İbrahim Re’fet Efendi
Sanatkâr Hakkında
Sultan 2. Mahmud zamanının önde gelen ricalinden olan
İbrahim Re’fet Efendi Edirne’de doğmuş ve tahsilini de orada tamamlamıştır.
Bazı küçük memuriyetlerde bulunduktan sonra, maaşının azlığı nedeniyle H.
1208/M. 1793-1794 senesinde İstanbul’a hicret ederek, Ahmed Câvid Bey’in
şehremînliği esnasında Şehremaneti’ne dahil olmuştur. “Hüsn-i idâresi
takribile müveffâk-ı hıdmet ve mazhâr-ı mukārenet ve nâ’il-i emniyet ve rağbet
olmağla” kısa zamanda göze girerek,
Enderûn-ı Hümâyûn’un tamirâtına nezârete memur edilmiş, bunun ardından Harem-i Hümâyûn’da başlatılan tamirât da onun
riyasetine verilmiştir.
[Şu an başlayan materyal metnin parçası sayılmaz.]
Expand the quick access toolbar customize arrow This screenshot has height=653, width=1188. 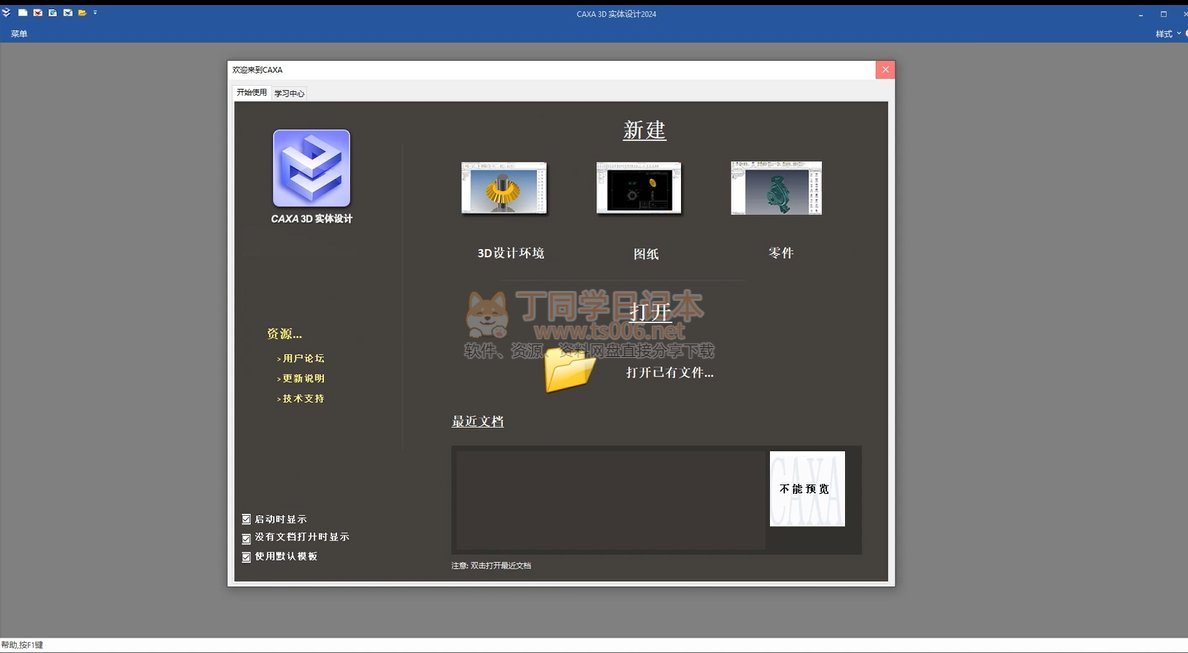point(95,13)
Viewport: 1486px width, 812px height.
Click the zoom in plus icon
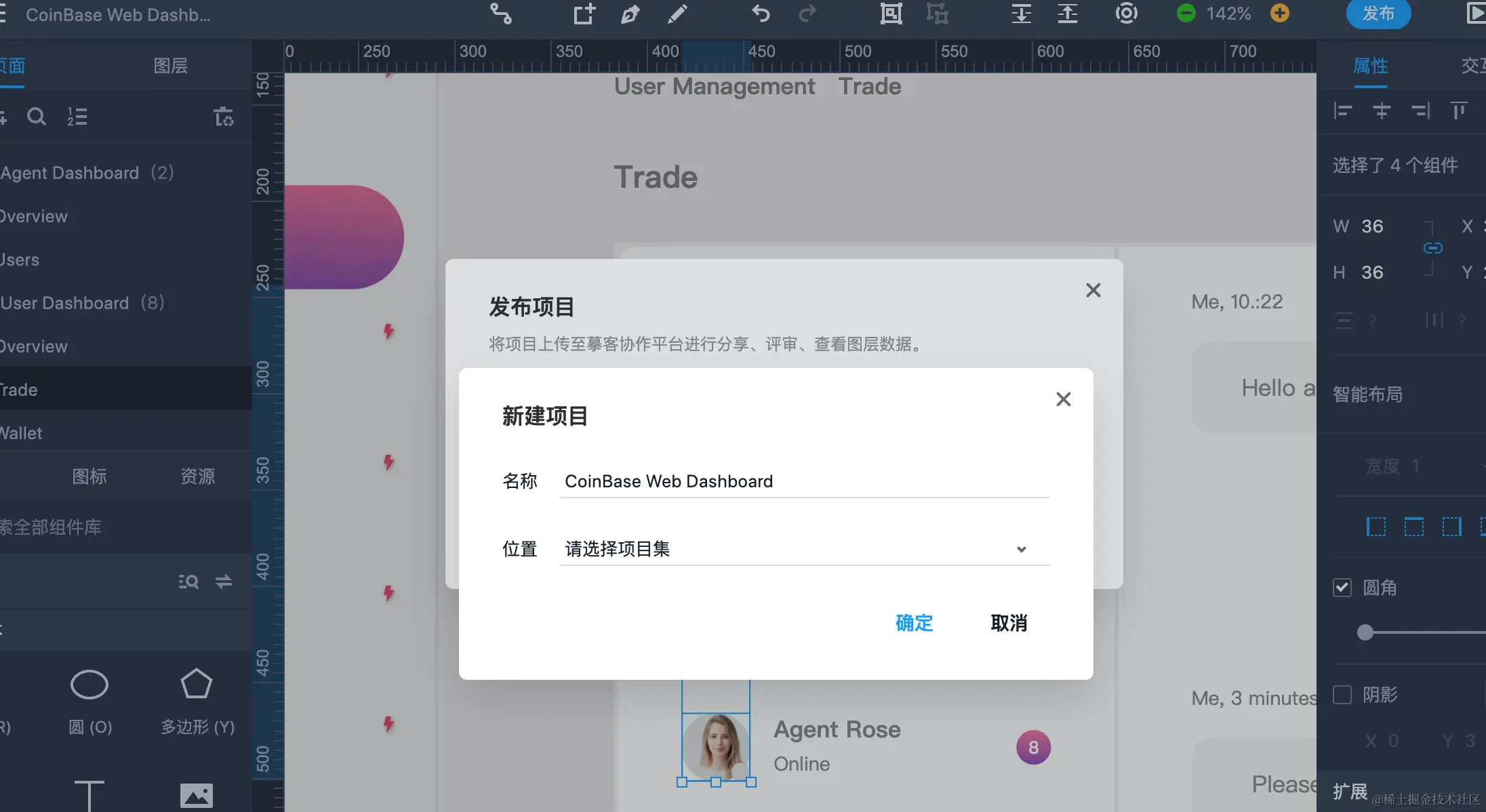pos(1279,14)
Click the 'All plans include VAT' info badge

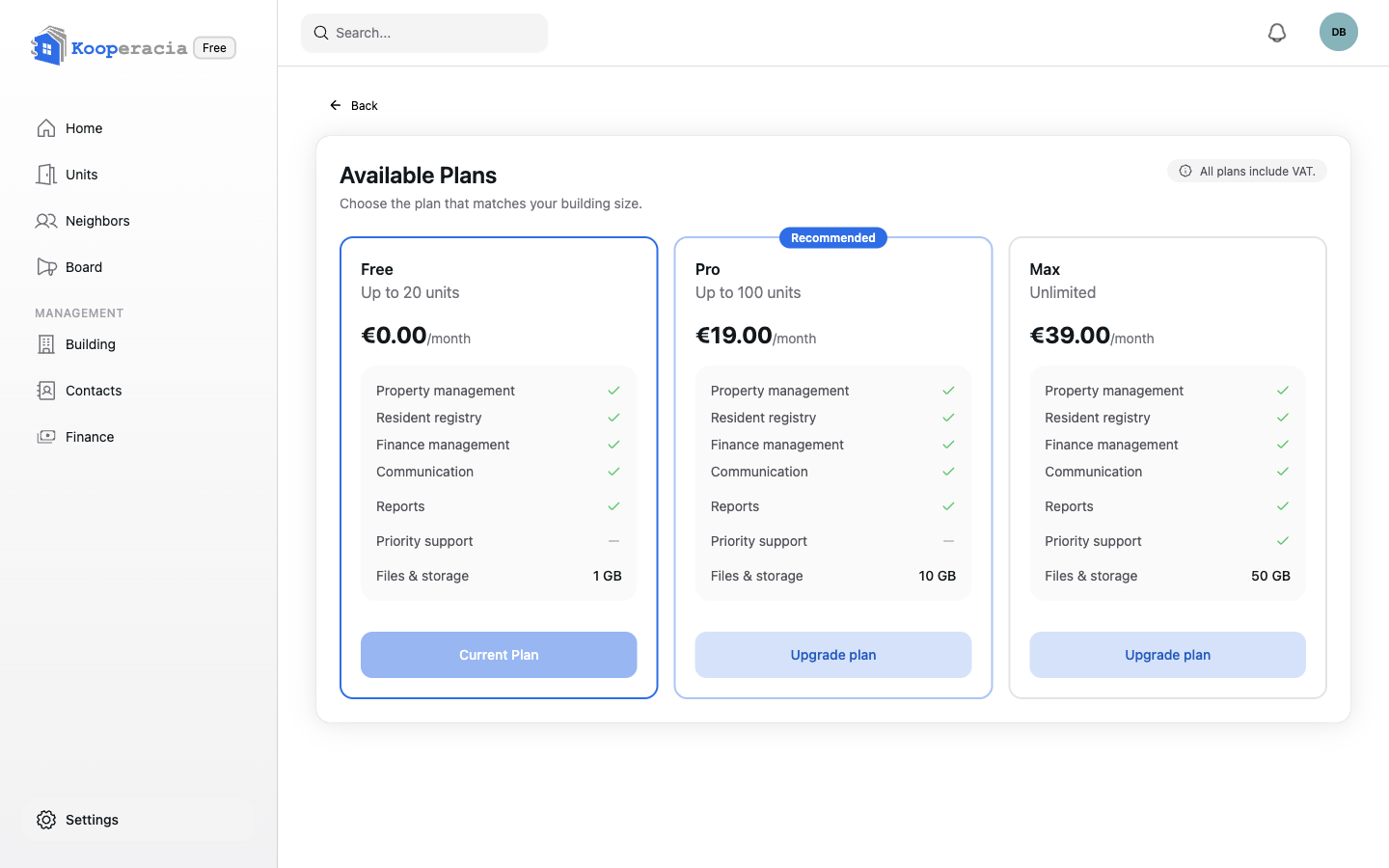[1247, 171]
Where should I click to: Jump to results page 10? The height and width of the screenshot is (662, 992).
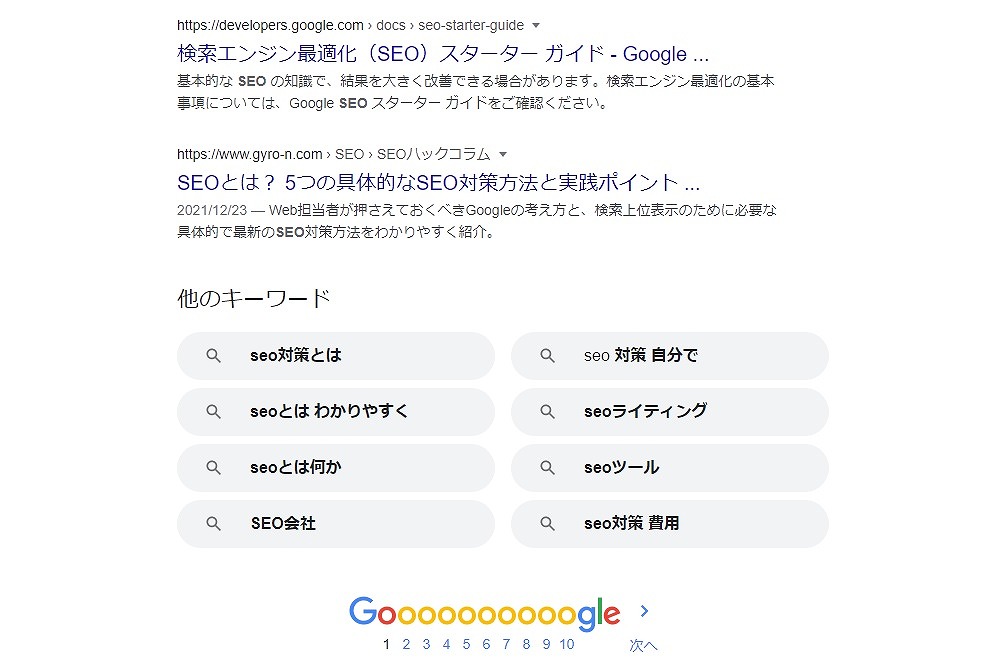click(x=567, y=644)
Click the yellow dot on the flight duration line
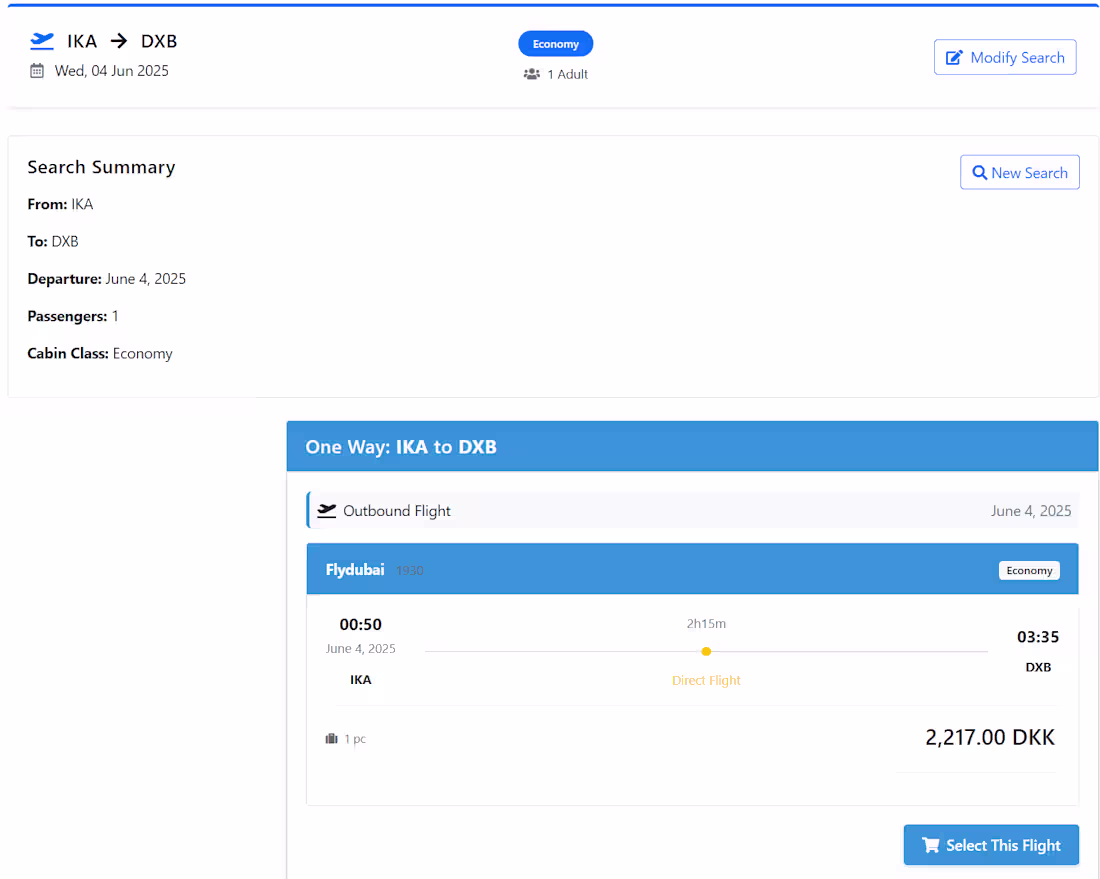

Bu vesileyle yakınlaşmış olduğu Şehzâde Mustafa’nın meşk
hocalığına tayin edildikten sonra bahtı açılmış, cülûsundan sonra da hâcegân
rütbesiyle baş-muhâsebeciliğe getirilmiştir.
Bu sâyede sarayda büyük bir nüfûz kazanan İbrahim Re’fet Efendi, 1807 yılının Aralık ayında çavuşbaşı olduğu gibi, musâhib-i şehriyari zümresine alınmıştır. Ancak Sultan 4. Mustafa’nın hal’ ve katledilmesi ile sonuçlanan Alemdâr Vak‘ası’ndaki hizmeti sâyesinde Sultan Mahmud’un da güvenini kazanınca sultanın masraf kâtibi ve ardından da şehremîni oldu. Bu görevde iken İstanbul'daki sahâbe ve evliyâ türbelerinin tamirine nezâret etti. Bu esnada başgösteren nefes darlığı illetinden muzdariben H. 5 Cumade’l-âhire 1228/M. 5 Haziran 1813’de vefât etti. Medfeni malûm değildir.
Hocaları
Ketebe.org İsmail Orman
Memleketinde de hüsn-i hat dersleri almış olduğu anlaşılan
İbrahim Re’fet Efendi, İstanbul’a geldikten sonra da zamanının şeyhü’l-hattatîni İsmâ’il Zühdî Efendi’den yeni baştan sülüs ve nesih
meşkine başlamıştır. Nitekim meşk arkadaşı olan Şânîzâde Ata’ullah
Efendi bu konuda şunları nakletmektedir:
Mukāddemâ yazıya cüz’ice
gayret etdiğinden hatt-ı sülüsde üstâd-ı fâhir olan zemânının şeyhü’l-hattatîni
İsmâ’il Zühdî Efendi’den sülüs ve nesih meşkine
muvâzabet ederek bu takrible beynimizde husûl-i râbıtâ-i şirkete mebnî aralıkda
Ortaköy’de sâhilhâne-i fakire gelüb Zühdî Efendi merhûmla bile haftalarca
beytutet ederek kudret-i fakirânem mertebesinde mükerrem ve mültefet olurlar
idi.
Sicill-i Osmânî’ye göre – başka kaynaklarla teyit edilememektedir - Sultan 4. Mustafa’nın “meşk hocası” olan İbrahim Re’fet Efendi’nin, yazısına tesadüf edilememiş olmakla beraber, İsmâ’il Zühdî Efendi gibi fevkalade bir üstaddan meşketmiş olması, kalburüstü hattatlardan olduğunu göstermektedir.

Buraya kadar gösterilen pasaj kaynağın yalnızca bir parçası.